As an exploratory endpoint, MRI-based dosimetry will be performed. Yet, to determine the absorbed dose on the target volume and to determine the primary endpoint of the study, SPECT/CT imaging will be used. SPECT/CT will be able to give an estimate of the absorbed radiation dose, but due to the limited spatial resolution it will be difficult to determine the precise border of the target volume. The thickness of the hyperaemic zone, i.e. target volume, will be measured on the post-ablation diagnostic CT and CBCT images. In general, a rim of 1 cm around the ablation zone will be considered as the target volume as most satellite tumours reside within 1 cm from the primary tumour [33].

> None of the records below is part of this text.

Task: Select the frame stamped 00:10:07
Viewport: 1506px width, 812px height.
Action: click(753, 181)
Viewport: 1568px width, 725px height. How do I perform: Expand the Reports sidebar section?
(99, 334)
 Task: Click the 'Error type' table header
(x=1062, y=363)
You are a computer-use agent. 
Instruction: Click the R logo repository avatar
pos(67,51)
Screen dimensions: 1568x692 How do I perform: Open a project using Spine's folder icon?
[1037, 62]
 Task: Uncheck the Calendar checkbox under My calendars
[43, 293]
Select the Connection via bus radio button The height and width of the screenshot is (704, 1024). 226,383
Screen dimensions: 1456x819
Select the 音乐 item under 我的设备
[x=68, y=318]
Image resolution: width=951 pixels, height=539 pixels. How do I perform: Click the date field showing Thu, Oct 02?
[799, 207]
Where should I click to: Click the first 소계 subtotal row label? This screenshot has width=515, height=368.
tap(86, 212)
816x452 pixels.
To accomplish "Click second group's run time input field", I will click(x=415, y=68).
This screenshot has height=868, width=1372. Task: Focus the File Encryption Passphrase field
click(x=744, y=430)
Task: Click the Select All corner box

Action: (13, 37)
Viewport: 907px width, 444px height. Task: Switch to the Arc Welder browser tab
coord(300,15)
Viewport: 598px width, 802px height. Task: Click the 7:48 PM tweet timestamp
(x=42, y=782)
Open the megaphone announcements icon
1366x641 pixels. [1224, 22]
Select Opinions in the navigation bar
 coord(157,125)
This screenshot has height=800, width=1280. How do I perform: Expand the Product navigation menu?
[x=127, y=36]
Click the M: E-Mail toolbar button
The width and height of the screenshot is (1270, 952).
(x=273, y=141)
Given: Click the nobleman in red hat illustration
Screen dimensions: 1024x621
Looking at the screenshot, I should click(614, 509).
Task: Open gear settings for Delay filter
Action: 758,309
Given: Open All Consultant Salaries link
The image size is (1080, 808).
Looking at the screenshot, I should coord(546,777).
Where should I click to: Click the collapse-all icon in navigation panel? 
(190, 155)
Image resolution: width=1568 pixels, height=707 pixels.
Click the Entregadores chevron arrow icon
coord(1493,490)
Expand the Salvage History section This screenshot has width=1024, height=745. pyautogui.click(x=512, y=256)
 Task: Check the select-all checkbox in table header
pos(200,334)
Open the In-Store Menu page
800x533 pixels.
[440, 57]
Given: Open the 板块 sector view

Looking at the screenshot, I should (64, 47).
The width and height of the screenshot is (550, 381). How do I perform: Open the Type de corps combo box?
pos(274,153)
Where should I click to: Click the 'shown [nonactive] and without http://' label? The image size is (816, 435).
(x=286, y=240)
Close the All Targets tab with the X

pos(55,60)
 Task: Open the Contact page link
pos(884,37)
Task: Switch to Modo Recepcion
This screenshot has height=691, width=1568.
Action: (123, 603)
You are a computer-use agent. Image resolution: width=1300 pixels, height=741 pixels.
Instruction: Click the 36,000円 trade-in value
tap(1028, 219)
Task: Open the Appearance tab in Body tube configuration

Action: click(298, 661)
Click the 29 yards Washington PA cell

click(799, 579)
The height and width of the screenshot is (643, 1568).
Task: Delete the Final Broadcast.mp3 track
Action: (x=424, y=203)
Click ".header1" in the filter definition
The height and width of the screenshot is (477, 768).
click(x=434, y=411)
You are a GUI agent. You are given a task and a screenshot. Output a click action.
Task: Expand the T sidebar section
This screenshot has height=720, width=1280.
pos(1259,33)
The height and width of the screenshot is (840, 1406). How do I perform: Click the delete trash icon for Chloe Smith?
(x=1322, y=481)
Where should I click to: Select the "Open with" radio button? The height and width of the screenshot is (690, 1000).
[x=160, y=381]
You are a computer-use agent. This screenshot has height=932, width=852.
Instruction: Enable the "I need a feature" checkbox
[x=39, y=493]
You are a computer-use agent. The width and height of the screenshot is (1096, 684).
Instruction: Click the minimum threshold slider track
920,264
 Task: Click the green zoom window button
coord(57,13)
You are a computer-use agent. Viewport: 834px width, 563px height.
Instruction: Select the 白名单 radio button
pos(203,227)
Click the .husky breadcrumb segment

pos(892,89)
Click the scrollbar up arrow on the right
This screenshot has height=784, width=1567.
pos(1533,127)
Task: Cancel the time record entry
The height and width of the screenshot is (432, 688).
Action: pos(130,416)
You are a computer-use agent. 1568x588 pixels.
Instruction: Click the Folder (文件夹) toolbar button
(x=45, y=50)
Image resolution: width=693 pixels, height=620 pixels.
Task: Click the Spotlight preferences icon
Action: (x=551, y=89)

The TARE work-up is performed with 99mTc-MAA in this study whereas Ho-166 specific work-up could also be performed with Ho-166 scout dose [34]. At the time of the initial study design, Ho-166 scout dose was not commercially available yet. Moreover, since the work-up was only used for ruling out high lung-shunt fractions rather than partition model-based dosing, 99mTc-MAA was deemed sufficient.

The goal of the current trial is to study the feasibility and dosimetry of TARE as adjuvant treatment after TA for HCC patients. In this trial, all early-stage patients with a solitary tumour of 2–5 cm or a maximum of 3 tumours of ≤ 3 cm each can be included, while this study focuses on the proof of concept of combining the treatments. In future trials, further specification of patient characteristics should be defined to identify which patients potentially benefit most from this treatment combination. Moreover, these trials should reveal the potential clinical benefit of this new treatment combination in terms of disease-free and overall survival.